According to Michael Painter, FYDEP had the following objectives: 1) To manage and build infrastructure to foment agricultural, industrial, and touristic development in Peten 2) To exploit the region's natural resources, except oil, for domestic and foreign markets 3) To sell land to landless countrymen for the production of basic grains and as a way to help reduce the political demands for land reform in the south 4) To place settlers in cooperatives along the western borders with Mexico to bar Mexican colonists from entering Peten and prevent Mexican construction of hydroelectric facilities near the border 5) To promote medium scale capitalized cattle ranching in central and south Peten.
Some attribute the neglect of sustainable development by the Guatemalan government to be a result of the close involvement of the military in State affairs, whose concerns in regards to the jungle were insurrections and lacked the know-how and interest in environmental protection.
FYDEP was disintegrated by the government in 1986 due to criticisms of its inability to control both the process of colonization and the growth of illegal logging practices, albeit, the damage to the region had already been done with the agricultural frontier quickly growing deeper north into the forest.
The different needs were met by dividing the MUZ into concessions that would be given to legally recognized entities that would determine the nature and extent of forest resource extraction within their respective area.
Community concession were determined to be the optimal way to settle disputes of how the newly granted protected status of the land would affect interest groups already living in northern Peten.
Once qualified, the recognized organization signs a contract with the Guatemalan government that lasts 25 years and allows the rational use of wood, the extraction on non-wood products, and development of tourism.

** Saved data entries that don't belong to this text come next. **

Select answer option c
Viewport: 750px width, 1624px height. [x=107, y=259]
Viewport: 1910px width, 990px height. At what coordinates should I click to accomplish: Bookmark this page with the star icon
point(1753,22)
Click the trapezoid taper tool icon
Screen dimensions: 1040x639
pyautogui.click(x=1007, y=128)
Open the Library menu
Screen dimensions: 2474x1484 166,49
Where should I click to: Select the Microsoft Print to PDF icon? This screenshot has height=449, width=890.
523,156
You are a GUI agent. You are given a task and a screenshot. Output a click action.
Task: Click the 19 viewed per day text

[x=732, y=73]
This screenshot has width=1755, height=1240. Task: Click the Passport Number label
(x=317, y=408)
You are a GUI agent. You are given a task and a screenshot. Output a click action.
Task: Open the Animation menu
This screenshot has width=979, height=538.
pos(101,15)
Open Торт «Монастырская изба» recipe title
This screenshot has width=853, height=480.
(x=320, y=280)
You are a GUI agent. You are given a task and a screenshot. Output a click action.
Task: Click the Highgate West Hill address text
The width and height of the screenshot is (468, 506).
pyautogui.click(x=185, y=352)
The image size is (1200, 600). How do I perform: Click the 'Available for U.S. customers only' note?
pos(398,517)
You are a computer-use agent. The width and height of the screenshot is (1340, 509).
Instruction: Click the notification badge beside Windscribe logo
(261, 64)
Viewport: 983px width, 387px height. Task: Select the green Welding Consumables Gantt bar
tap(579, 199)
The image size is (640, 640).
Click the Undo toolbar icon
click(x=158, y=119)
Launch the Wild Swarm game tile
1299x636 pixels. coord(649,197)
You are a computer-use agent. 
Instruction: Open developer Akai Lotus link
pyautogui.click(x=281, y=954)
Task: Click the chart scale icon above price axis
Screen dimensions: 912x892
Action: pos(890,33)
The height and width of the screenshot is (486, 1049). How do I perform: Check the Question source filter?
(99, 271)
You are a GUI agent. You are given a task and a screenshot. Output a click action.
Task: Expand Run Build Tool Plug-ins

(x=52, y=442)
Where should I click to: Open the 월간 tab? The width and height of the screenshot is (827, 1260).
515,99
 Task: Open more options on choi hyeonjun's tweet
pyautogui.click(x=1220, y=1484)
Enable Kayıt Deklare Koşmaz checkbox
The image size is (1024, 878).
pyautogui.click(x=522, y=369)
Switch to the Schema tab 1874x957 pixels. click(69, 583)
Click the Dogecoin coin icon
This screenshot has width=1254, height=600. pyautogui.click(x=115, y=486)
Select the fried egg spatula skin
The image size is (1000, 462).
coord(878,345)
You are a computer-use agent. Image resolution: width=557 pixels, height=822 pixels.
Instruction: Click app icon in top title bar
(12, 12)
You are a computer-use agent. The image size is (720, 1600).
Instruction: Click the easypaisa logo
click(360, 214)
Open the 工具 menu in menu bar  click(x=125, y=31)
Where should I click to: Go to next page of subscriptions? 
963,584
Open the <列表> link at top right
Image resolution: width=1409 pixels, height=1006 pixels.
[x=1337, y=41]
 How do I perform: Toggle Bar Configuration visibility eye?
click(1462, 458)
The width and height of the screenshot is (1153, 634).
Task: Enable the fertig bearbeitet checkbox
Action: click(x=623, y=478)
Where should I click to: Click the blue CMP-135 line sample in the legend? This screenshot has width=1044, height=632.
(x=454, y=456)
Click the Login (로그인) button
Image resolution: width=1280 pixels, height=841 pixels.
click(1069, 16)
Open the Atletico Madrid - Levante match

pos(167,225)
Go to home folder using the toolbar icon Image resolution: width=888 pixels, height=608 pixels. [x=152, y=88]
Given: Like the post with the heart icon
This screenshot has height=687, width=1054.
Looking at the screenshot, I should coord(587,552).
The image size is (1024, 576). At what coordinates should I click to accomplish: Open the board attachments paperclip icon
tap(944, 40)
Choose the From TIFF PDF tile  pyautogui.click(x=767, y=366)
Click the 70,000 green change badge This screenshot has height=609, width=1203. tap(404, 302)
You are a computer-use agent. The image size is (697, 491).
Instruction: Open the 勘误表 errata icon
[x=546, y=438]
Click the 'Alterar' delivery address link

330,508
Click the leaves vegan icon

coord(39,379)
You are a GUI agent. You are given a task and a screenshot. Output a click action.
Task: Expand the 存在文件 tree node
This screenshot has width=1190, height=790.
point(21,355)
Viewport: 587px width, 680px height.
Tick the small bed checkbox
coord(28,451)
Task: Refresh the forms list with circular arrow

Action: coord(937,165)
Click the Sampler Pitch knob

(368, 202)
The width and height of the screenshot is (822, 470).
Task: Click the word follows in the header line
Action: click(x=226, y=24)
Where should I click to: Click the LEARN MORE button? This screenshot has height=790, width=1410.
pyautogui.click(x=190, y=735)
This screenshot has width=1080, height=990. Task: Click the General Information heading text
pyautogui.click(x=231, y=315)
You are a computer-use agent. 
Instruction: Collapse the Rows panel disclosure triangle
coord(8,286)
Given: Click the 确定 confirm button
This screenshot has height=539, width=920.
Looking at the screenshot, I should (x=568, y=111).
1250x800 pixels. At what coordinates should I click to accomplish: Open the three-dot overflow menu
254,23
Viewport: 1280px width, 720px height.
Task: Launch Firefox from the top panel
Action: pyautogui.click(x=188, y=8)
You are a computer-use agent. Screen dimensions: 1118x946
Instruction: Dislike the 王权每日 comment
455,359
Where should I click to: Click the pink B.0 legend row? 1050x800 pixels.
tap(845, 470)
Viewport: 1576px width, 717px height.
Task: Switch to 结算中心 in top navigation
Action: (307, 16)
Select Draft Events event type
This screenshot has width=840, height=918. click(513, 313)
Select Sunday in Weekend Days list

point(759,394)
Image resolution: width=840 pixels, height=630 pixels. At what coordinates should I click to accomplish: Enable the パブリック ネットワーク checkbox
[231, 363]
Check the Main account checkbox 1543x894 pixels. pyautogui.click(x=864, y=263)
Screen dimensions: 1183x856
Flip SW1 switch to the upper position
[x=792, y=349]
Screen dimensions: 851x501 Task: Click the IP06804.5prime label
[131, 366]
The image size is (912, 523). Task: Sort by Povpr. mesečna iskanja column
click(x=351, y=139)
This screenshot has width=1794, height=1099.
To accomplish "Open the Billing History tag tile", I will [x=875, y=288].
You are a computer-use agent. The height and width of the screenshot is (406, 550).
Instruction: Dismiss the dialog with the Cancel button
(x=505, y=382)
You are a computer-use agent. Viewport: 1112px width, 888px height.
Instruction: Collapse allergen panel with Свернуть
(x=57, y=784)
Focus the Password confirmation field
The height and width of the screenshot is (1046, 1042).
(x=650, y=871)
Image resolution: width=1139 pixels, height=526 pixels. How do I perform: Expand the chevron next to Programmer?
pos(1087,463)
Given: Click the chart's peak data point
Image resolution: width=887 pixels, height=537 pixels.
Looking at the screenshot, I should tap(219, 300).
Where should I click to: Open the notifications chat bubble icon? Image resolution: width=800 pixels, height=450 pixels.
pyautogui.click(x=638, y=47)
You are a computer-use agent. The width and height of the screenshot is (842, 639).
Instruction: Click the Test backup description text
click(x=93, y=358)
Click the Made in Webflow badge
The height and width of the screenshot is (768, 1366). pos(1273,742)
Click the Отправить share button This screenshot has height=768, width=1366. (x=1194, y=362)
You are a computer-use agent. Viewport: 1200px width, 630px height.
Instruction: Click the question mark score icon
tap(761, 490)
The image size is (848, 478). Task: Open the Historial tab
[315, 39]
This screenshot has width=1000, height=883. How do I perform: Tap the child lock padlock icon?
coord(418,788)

Community cohesion was questionable in most cases as a direct result of how unrelated to one another the groups were that constituted the “communities.” Many of these peoples, alliances, and new settlers simply banded together in order to qualify for a concession; therefore, had different, if not opposing, views on how forest areas should be managed.
For example, the “Peteneros,” or those that had moved to the region in the early 1920s and were regarded as the locals, relied primarily on the trade of chicle, xate, and mahogany and had been working the forest with no government interference and had developed illegal logging and migration networks with surrounding countries.
Other groups came into the region starting in the 1950s as part of the peasant migration initiated by the state-sponsored colonization effort and became ranchers, farmers, artisans, loggers, etc., with the prospect of land linking them together.
The Guatemalan government had also used the region as a way to appease the armed conflict by providing the land to displaced peasants, guerrilleros, and war refugees returning from Mexico that resulted from the signing of the 1996 Peace Accords.
ACOFOP played a crucial role in helping the communities attain legal statuses as associations, civil societies or even cooperatives in order to be eligible for concessions.
Although the certification from the FSC does not add value or open markets to concession products, it does help the community forestry framework maintain a “green image” by indicating strict rules for forest management.
Many of the forest fires that occur in the region are deliberate attempts by traffickers to clear areas for labs, runway strips, and grazing land for cattle used as a way to launder profits from the drug trade.